Source: Regulatory Co-operation Agreement on fintech between Reserve Bank of India (RBI) and FCA.
The Futures Industry Association (FIA) announced that nine companies have been chosen to exhibit in the FIA Innovators Pavilion at the 36th Annual Futures and Options Expo, which will take place in a virtual environment on 10-12 November 2020.
Source: FIA announces fintech startups chosen for sixth annual Innovators Pavilion.
The Financial Stability Board (FSB) is to hold fintech virtual workshops on 4 and 5 November 2020 from 13.00-15.00 (CET).
Source: FSB virtual workshops on fintech issues.
The FCA announced that it will be among 23 regulators taking part in the cross-border testing initiative organised by the Global Financial Innovation Network (GFIN), a group of over 60 international organisations committed to supporting financial
innovation in the interests of consumers. GFIN is inviting applications from firms to test innovative financial products, services, business models or regulatory technology across more than one country or jurisdiction.
Source: FCA to participate in GFIN cross-border testing of financial products and services.
The Council of the European Union announced that Member States’ EU ambassadors have agreed its partial mandate for negotiations with the European Parliament on a revised European Commission proposal for the InvestEU programme. InvestEU aims
to encourage public and private investor participation in financing and investment operations by providing guarantees from the EU budget to address failures and sub-optimal investment situations.
Source: InvestEU: Council agrees its position on revised Commission proposal.
The EBA published a discussion paper on environmental, social and governance (ESG) risk management and supervision, aiming to collect feedback for the preparation of its final report on the topic. The discussion paper provides a comprehensive proposal
on how ESG factors and ESG risks could be included in the regulatory and supervisory framework for credit institutions and investment firms. Responses are sought by 3 February 2021.
Source: The EBA launches consultation to incorporate ESG risks into the governance, risk management and supervision of credit institutions and investment firms.
ESMA, EIOPA and the EBA (the ESAs) published a letter dated 20 October 2020 from the European Commission on the application of Regulation (EU) 2019/2088 on sustainability-related disclosures in the financial services sector. The letter confirms that
all application dates are being maintained as laid down by the Regulation with effect from 2021, notwithstanding that the timetable for responding to the ESAs’ joint consultation on ESG disclosures (JC 2020 16) will not permit regulatory
technical standards (RTS) to be developed by the ESAs by the original target date of 30 December 2020.

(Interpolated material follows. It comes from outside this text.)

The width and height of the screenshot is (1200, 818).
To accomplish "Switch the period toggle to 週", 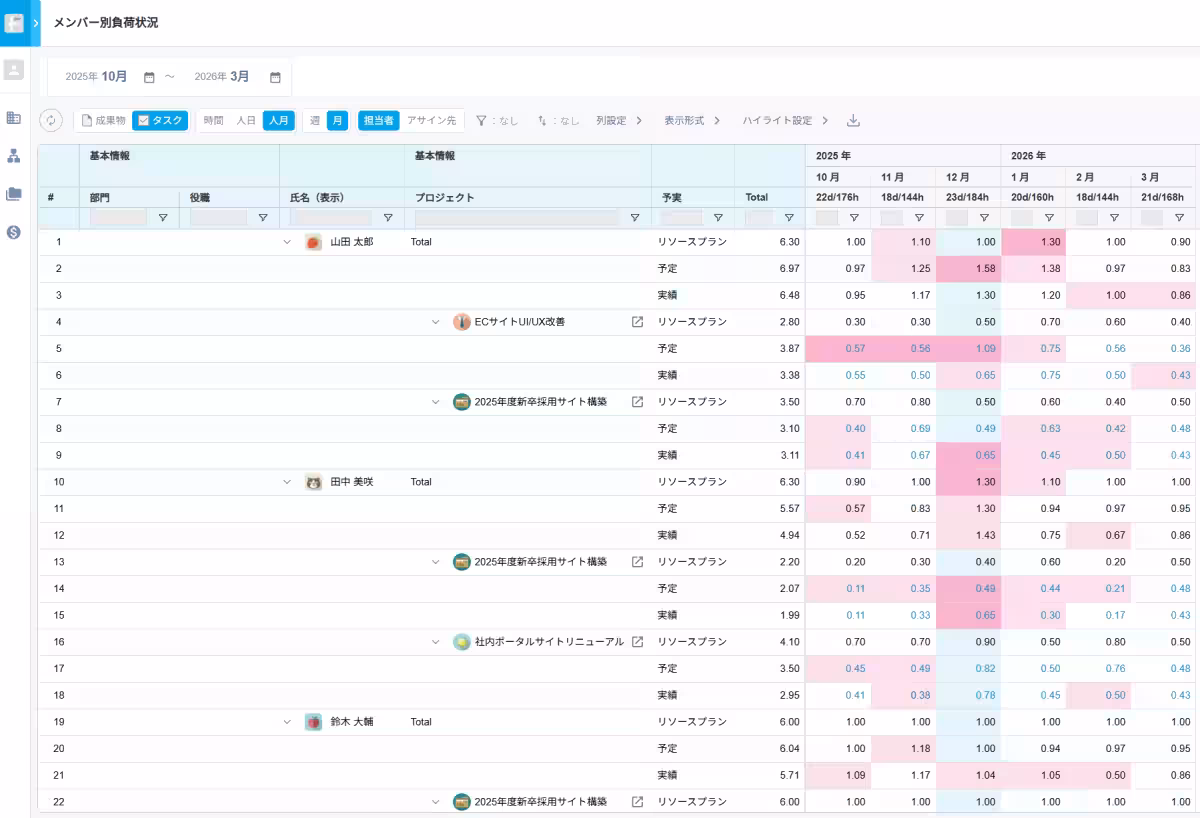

Source: Letter from European Commission to the ESAs on the application of Regulation (EU) 2019/2088 on the sustainability-related disclosures in the financial services sector.

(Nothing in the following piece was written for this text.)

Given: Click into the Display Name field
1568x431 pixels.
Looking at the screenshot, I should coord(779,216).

The International Securities Lending Association (ISLA) announced its decision to bring all of its environmental, social and governance (ESG) activity into its working group structure. As a result, its Council for Sustainable Finance will no longer
exist as a separate entity within ISLA, but instead relevant aspects of ESG impacting ISLA member firms will be covered by the main ESG working group or new or existing groups or subgroups as appropriate. ISLA says this will lead to efficiencies
from a delivery perspective, as the ESG debate moves from a concept and design phase to one of detailed implementation.
Source: Important changes to ICSF & ISLA’s plans to take the ESG agenda forward.
The Task Force on Climate-related Financial Disclosures (TCFD), established by the Financial Stability Board (FSB), published its 2020 status report. The report reviewed 1,700 companies’ reports in relation to disclosure of climate-related financial
information. It found that the amount of reports which aligned with the TCFD recommendations had steadily increased since 2017, when the recommendations were first published. The TFCD has also launched a consultation on forward-looking financial
sector metrics to be disclosed by institutions, which remains open until 27 January 2021.